Tye Sheridan, as Hamburger’s clown/illusionist sidekick Eddie is definitely the MVP of this film. The film’s early segments portray him as a spotlight stealer and even though he opens up Hamburger’s show when they are on tour together, he gets the most rise out of what should be Hamburger’s audience in the palm of his hand. He pulls out all the stops with his clown nose, top hat, light face paint and assortment of props: tap dancing on tables, juggling, sleight of hand, you name it. He’s just a firecracker whenever he’s on screen. In his quieter scenes, its revealed that he really empathizes with Hamburger’s condition and that he’s one of his few friends at this point. Their bond doesn’t seem forced or tacked on just to add a convenient layer. Sheridan was last seen in the uncompromising Nicolas Cage drama “Joe” and, before that, co-starring alongside Matthew McConaughey in “Mud”. Next he’ll be seen as a young Scott Summers/Cyclops in Bryan Singer’s “X-Men” franchise closer “Apocalypse”. I truly can’t wait to see his star really take off.

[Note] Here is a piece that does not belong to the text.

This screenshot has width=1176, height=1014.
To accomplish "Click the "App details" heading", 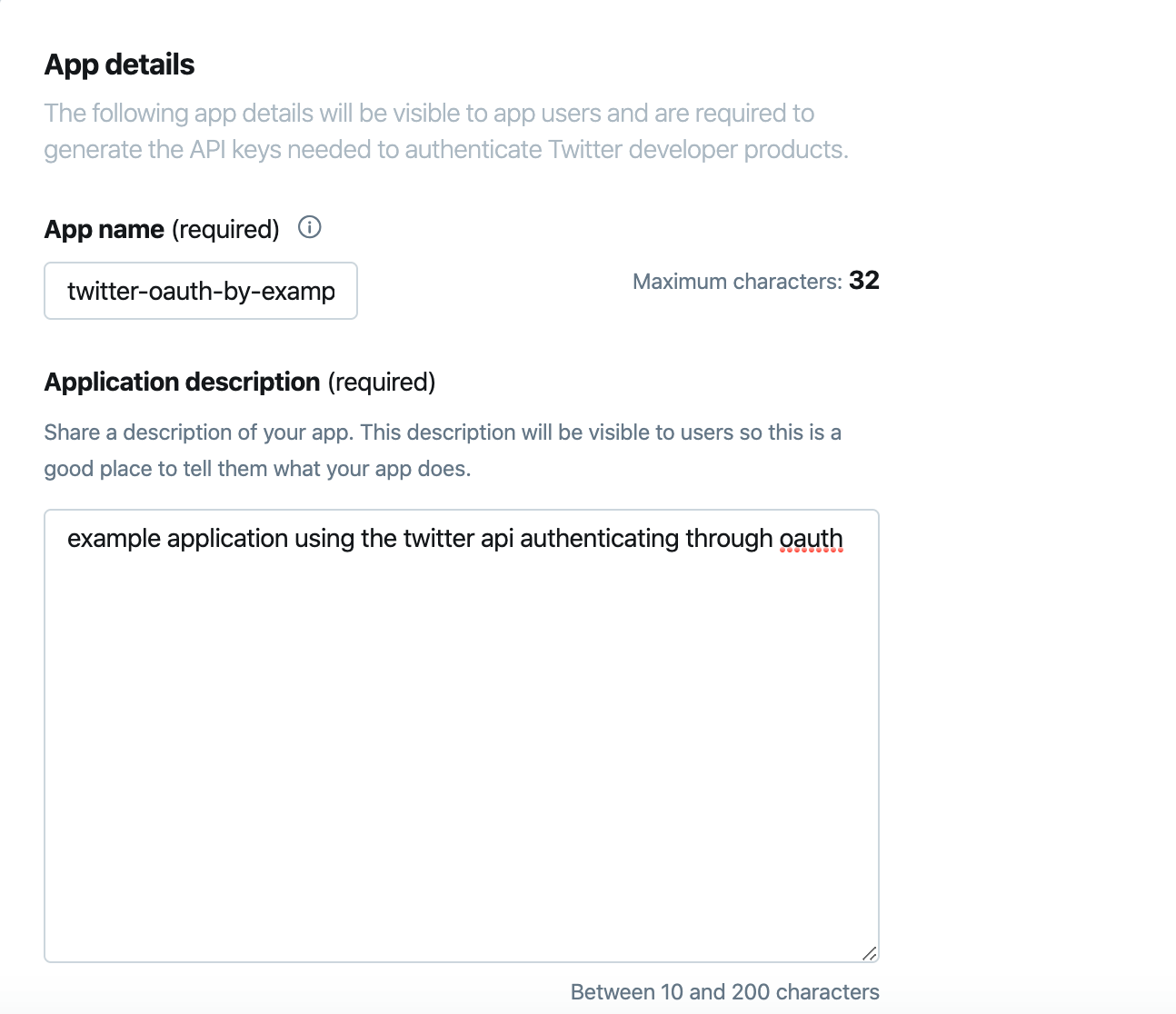I will pos(119,65).
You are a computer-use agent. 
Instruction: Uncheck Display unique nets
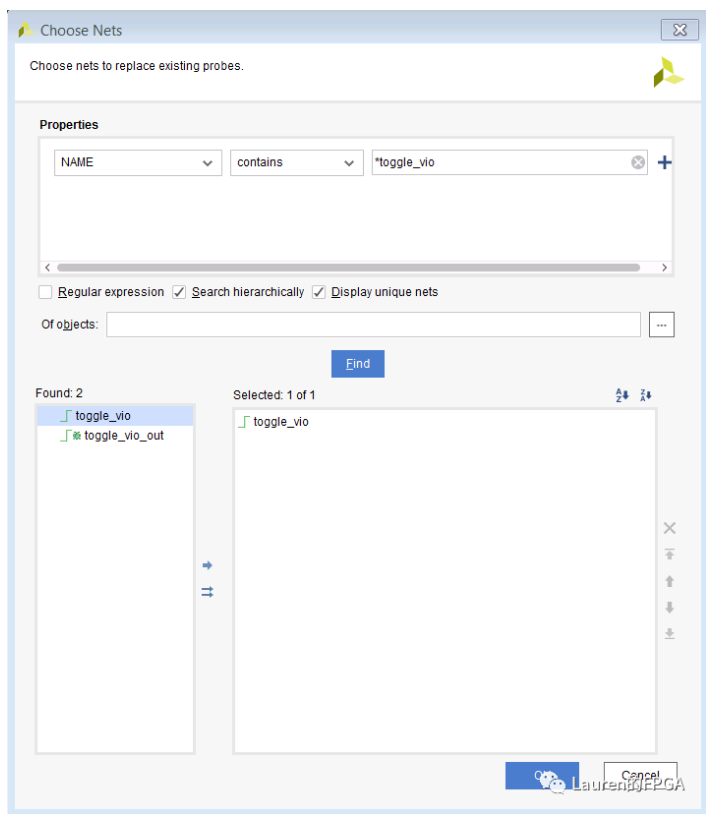pyautogui.click(x=318, y=292)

If you are in the mood for just any entertainment, should you see “Entertainment”? Absolutely not. This is a film where a particular mood is needed to enjoy it. Frankly, an affinity for the experimental and a wide open mind are integral for any amount of real enjoyment. Otherwise, you may wind up flipping the channel or swapping out a DVD for any one of Adam Sandler’s soul-crushing Happy Madison-produced movies whose only existence is to make you susceptible to cancer. Its best to have no preconceived notions and just jump right in.